For Internet, I had it here in VA for a year at our house not on the boat. The the equipment was $2000. The download was good at 1 mb but the upload was far far less. Mostly about the same as a good dial up modem connection. WE had terrible phone service here too. From anything other than a rigid platform the antenna will never work. Even the "mobile" systems need a stable platform to mount them on and the satellites are lower in the sky than the TV. That makes it harder to lock. The fact that you transmit on it too makes it even harder. I have seen the Internet dish mounted to a pylon in a marina. The TV dishes are small and more portable and far far easier to calibrate. There are lots of different TV systems that can work well aboard even under way if you have the power to run them.

The Internet dishes are wider and use far more power than the TV dishes. For the Internet service I used DirecWay at a low commercial level since I used it for business and it was $129 / month. TV is the same price you can get a price off the web and they do not share the same dish or equipment at all.

The really high level commercial service uses a larger fixed dish and works great and costs a lot. You see them mounted on top of convenience stores and are used to report sales information.

You'll only be able to run the Internet service at a marina and then you'll need a southern view to the horizon. The dish has to be mounted on something attached to land. The mobile version for vehicles is not that great and is very expensive and you need to be parked.

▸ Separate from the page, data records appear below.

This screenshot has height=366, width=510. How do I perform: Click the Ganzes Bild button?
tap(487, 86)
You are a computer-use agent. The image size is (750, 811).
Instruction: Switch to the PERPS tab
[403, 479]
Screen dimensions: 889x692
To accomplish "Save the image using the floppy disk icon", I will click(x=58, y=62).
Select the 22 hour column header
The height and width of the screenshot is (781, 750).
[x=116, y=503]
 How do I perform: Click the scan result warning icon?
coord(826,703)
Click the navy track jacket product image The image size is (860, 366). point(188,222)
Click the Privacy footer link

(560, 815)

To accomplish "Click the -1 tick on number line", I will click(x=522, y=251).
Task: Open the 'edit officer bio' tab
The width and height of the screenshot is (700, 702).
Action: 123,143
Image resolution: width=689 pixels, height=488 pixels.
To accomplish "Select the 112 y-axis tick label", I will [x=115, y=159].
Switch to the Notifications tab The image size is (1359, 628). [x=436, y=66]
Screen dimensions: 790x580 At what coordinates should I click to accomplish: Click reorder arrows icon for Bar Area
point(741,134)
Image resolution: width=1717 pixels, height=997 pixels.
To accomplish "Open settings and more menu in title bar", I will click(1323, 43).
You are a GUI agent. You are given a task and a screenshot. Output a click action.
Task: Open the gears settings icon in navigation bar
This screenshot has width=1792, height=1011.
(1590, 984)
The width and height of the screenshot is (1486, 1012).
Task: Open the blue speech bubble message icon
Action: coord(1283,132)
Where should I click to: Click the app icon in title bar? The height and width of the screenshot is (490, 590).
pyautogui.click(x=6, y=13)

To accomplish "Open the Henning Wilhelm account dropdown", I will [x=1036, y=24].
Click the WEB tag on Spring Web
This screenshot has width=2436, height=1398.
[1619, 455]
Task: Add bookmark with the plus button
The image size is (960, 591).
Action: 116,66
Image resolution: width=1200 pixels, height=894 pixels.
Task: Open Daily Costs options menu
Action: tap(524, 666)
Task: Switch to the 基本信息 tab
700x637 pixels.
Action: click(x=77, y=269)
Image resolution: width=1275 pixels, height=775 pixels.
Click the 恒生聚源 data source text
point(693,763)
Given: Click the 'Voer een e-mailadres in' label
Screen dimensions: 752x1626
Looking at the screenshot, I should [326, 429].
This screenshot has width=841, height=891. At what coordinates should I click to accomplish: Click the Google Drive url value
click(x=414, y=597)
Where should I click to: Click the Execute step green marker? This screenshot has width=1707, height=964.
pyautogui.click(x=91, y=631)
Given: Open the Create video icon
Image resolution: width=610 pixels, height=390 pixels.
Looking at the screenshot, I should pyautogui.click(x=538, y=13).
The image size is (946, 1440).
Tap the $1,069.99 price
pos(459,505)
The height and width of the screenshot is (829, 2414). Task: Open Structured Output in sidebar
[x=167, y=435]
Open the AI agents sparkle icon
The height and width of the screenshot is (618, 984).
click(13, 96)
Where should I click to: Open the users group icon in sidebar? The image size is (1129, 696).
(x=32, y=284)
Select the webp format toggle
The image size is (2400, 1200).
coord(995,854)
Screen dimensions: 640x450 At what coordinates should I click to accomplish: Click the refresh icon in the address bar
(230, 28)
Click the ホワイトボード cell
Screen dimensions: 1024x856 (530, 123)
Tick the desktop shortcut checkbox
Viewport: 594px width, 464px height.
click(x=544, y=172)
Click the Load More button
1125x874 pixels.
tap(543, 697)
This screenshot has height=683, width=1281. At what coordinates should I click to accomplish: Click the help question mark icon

For communication and data at sea you need to think "US Navy". They own their own satellites and don't share them with anyone. There really is nothing available nor likely to be available from satellite coverage that is affordable. Sat phone service isn't going to get cheaper. Splitting the bandwidth is about as good as it gets now. The phones are rugged and relatively cheap, but the service is not. Buying large 1000 - 5000 minute bundles can save some money.

For global Internet service there is nothing really out there except sat phone and SSB radio. The SSB coverage is limited to plain text and weather and is affordable. The sat phone is easy to use and you pay by the minute and is not cheap at all. For really cheap you can get a USB drive loaded with a U3 launcher and just attach it to a land computer at a local Internet cafe. You can find them in more far away places than you might think.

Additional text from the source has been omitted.